[Texte fourni]
Ces recommandations reviennent à mettre un très grand nombre de patients diabétiques sous statines. « Pratiquement, tous les sujets avec un diabète devraient être traités par statine. Ces nouvelles recommandations ne vous plaisent peut-être pas mais ce que nous disent les preuves issues de l’evidence-based médecine », a notamment expliqué le Pr Robert H. Eckel (université du Colorado, Denver).

Mais ce qui a surtout fait débat lors du congrès de l’ADA est le fait que l’ACC et l’AHA préconisent l’abandon des valeurs-cibles de LDL-cholestérol, aucun essai randomisé n’ayant prouvé qu’il était pertinent de se référer à un seuil plutôt qu’à un autre. Un point sur lequel Henry Ginsberg (université Colombia, New York) a fait part de son désaccord, jugeant ces recommandations trop restrictives. Selon lui, elles ignorent notamment le fait qu’il vaut mieux un LDL-cholestérol faible plutôt qu’élevé. Ginsberg a aussi déploré que ces recommandations ne se prononcent pas sur les traitements additionnels ou alternatifs aux statines. « Il y a des gens qui ne peuvent pas prendre une dose élevée de statines ou qui ne vont pas bien répondre à une dose élevée. Dans ce cas, il faut ajouter un autre traitement. Les nouvelles recommandations essaient de rendre les choses trop simples », a-t-il estimé.

[Données fournies]

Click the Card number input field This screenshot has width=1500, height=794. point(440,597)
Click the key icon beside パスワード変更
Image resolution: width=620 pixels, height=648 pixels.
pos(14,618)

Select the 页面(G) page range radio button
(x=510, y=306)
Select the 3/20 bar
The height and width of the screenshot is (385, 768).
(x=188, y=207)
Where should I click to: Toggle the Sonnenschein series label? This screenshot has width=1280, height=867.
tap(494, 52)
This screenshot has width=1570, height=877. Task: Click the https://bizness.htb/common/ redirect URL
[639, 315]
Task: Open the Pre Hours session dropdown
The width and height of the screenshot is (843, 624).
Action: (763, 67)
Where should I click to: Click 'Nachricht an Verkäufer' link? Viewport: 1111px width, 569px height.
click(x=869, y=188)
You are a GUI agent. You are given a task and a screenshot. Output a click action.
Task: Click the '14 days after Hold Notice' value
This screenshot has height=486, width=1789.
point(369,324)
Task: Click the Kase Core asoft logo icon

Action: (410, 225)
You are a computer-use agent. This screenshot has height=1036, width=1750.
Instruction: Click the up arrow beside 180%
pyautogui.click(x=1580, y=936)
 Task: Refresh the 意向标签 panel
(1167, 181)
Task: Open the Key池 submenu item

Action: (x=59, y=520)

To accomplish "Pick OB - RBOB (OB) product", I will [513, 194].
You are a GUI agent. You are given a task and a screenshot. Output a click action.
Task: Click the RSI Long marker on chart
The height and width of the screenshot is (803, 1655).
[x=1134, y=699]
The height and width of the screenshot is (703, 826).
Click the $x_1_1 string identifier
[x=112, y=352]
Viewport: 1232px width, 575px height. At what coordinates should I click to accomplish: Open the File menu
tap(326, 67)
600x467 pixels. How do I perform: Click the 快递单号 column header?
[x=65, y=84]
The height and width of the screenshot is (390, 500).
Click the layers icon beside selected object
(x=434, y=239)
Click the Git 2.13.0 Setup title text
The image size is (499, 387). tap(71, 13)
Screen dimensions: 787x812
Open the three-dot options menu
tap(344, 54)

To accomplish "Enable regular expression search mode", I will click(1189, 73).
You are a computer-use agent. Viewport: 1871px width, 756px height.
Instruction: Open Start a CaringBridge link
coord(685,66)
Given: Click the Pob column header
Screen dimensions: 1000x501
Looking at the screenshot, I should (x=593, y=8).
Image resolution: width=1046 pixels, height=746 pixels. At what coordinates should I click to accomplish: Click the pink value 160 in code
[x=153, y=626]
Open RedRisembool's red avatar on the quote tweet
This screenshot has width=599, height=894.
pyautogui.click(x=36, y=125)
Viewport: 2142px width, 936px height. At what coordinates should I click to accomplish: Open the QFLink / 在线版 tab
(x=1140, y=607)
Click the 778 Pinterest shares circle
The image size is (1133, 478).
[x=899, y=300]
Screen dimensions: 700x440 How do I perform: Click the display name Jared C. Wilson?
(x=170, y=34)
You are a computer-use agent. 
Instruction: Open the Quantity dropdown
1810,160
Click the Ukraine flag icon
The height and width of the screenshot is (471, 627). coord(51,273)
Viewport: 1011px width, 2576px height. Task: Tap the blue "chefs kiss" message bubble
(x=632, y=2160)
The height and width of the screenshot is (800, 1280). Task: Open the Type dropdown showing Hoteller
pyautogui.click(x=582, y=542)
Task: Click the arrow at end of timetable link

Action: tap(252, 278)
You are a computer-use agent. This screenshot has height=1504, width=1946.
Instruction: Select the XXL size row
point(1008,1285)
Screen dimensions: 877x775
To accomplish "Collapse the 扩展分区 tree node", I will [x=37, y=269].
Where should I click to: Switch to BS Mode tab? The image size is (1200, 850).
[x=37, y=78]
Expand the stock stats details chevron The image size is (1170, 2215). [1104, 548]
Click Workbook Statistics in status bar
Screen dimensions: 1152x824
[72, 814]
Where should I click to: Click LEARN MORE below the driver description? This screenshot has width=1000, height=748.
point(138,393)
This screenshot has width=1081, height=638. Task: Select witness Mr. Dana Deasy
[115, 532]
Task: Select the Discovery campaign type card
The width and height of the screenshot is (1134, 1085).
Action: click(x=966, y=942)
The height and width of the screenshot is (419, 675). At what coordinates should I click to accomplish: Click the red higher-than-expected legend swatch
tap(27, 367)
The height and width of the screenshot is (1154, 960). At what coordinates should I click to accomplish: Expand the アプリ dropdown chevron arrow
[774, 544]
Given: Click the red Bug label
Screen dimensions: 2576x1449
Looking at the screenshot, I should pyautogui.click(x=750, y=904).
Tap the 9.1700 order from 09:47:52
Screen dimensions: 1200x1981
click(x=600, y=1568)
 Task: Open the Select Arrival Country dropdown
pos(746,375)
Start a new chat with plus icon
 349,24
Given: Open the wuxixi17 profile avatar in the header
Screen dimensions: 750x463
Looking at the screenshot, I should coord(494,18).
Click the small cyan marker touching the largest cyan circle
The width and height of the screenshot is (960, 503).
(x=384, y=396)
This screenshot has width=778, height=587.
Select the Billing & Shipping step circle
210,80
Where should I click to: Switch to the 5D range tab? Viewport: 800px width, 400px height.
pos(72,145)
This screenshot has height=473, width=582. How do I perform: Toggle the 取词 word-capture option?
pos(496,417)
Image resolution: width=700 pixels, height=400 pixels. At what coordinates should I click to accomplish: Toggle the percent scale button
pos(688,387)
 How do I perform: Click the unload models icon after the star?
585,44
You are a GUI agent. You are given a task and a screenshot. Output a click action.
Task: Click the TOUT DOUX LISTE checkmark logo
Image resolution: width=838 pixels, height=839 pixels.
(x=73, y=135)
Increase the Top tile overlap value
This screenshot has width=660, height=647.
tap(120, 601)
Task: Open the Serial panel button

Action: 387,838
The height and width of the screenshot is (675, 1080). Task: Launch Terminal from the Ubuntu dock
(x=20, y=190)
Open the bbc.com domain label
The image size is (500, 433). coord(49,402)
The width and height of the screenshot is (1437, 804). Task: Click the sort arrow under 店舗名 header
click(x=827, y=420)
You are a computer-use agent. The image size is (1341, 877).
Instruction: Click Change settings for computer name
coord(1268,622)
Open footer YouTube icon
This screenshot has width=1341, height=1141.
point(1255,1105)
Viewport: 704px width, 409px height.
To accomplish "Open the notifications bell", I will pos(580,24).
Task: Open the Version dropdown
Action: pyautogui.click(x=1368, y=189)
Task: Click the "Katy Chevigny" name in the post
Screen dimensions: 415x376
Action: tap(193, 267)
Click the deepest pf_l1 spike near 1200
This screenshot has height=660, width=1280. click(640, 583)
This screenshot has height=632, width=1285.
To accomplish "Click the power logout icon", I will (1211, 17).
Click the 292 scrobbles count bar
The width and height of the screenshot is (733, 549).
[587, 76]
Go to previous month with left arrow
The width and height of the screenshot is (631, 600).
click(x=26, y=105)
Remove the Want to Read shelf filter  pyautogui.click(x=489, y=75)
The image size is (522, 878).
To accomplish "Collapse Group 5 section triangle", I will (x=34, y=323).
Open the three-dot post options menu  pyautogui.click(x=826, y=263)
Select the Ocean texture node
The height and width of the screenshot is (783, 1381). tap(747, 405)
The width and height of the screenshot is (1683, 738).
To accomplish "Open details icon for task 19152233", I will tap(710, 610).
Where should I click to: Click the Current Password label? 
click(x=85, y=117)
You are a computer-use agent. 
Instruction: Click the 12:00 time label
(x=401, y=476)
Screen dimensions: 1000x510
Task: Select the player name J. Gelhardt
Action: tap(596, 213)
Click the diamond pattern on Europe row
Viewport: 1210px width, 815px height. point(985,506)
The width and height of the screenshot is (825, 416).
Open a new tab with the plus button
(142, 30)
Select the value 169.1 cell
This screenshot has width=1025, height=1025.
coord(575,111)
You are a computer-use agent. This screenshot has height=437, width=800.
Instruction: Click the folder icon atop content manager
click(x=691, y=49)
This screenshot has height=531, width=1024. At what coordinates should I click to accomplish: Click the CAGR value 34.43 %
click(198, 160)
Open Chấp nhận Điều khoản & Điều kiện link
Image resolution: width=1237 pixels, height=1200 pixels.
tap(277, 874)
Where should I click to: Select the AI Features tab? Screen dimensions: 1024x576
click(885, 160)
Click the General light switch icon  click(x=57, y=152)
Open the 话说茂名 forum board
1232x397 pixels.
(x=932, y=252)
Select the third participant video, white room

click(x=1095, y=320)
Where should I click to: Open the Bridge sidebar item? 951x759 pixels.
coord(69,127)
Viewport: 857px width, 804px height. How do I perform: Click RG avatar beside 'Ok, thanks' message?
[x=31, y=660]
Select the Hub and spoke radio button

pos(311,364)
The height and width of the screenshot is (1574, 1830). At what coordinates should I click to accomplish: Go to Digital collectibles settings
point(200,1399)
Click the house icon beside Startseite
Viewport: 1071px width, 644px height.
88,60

[À vous]
Recopiez intégralement le texte sur les recommandations concernant les statines, sans y changer un seul mot ni signe. Les lignes fournies ne sont d'aucune utilité ici.

[Votre réponse]
Ces recommandations reviennent à mettre un très grand nombre de patients diabétiques sous statines. « Pratiquement, tous les sujets avec un diabète devraient être traités par statine. Ces nouvelles recommandations ne vous plaisent peut-être pas mais ce que nous disent les preuves issues de l’evidence-based médecine », a notamment expliqué le Pr Robert H. Eckel (université du Colorado, Denver).

Mais ce qui a surtout fait débat lors du congrès de l’ADA est le fait que l’ACC et l’AHA préconisent l’abandon des valeurs-cibles de LDL-cholestérol, aucun essai randomisé n’ayant prouvé qu’il était pertinent de se référer à un seuil plutôt qu’à un autre. Un point sur lequel Henry Ginsberg (université Colombia, New York) a fait part de son désaccord, jugeant ces recommandations trop restrictives. Selon lui, elles ignorent notamment le fait qu’il vaut mieux un LDL-cholestérol faible plutôt qu’élevé. Ginsberg a aussi déploré que ces recommandations ne se prononcent pas sur les traitements additionnels ou alternatifs aux statines. « Il y a des gens qui ne peuvent pas prendre une dose élevée de statines ou qui ne vont pas bien répondre à une dose élevée. Dans ce cas, il faut ajouter un autre traitement. Les nouvelles recommandations essaient de rendre les choses trop simples », a-t-il estimé.